Electric Currant Bun

In 1600, William Gilbert published his De Magnete, Magneticisque Corporibus, et de Magno Magnete Tellure (On the Magnet and Magnetic Bodies, and on the Great Magnet the Earth). In this work he describes many of his experiments with his model earth called the terrella. From his experiments, he concluded that the Earth was itself magnetic and that this was the reason compasses pointed north (previously, some believed that it was the pole star (Polaris) or a large magnetic island on the north pole that attracted the compass).

Gravity and magnetism are thought not to be related. We are told magnetism is the effect of electric currents, and that gravity is the property of massive matter. Matter is light vibrating at very short wavelengths, and very high frequencies (it's frequency would also appear to determine its mass). If you brought together a lot of matter, say planet sized, I wonder what is the net effect of all these high frequencies ?

Only 30 km below the Earth's crust we find the mantle layer reaches a temperature of 1000 degrees c . As we journey down it gets hotter, and the molten rock more liquid. At the very centre of the planet, 5,200 km below the surface, we find an inner core of iron at 4,300 degrees c. The inner core is under such extreme pressure that it remains solid. The greater the pressure, the less room matter has to vibrate, and so the frequencies are getting higher and higher. However, 'electricity' is found at low frequencies- all the way at the other end of the electromagnetic spectrum.

It is said that the Earth cannot be a large permanent magnet since magnetic minerals lose their magnetism when they are hotter than about 500 degrees c. Almost all of the Earth is hotter, and the only way to make an electric field is with a circulating electric current. Light from the Sun takes 500 seconds to reach Earth; this can be written as a frequency of 0.002 Hz. This is an extremely, extremely low frequency when compared to the frequency at which matter oscillates - at billions and billions of times per second. Is light from the Sun acting as an electric current?

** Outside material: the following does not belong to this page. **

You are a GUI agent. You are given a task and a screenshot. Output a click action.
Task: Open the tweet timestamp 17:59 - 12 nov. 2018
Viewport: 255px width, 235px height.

At the turn of the 19th century, there was a Norwegian experimenter and explorer called Birkeland. He knew that the Earth was a giant magnet. He wanted to understand the dynamics of the aurora borealis (northern lights). Birkeland led an expedition to the northernmost reaches of Norway to measure the Earth's magnetic field. He found that near the north pole, the magnetic field lines don't run along the earth's surface the way they do near the equator. Instead the field lines go almost straight up and down. The magnetic field flows into the south pole and out of the north pole.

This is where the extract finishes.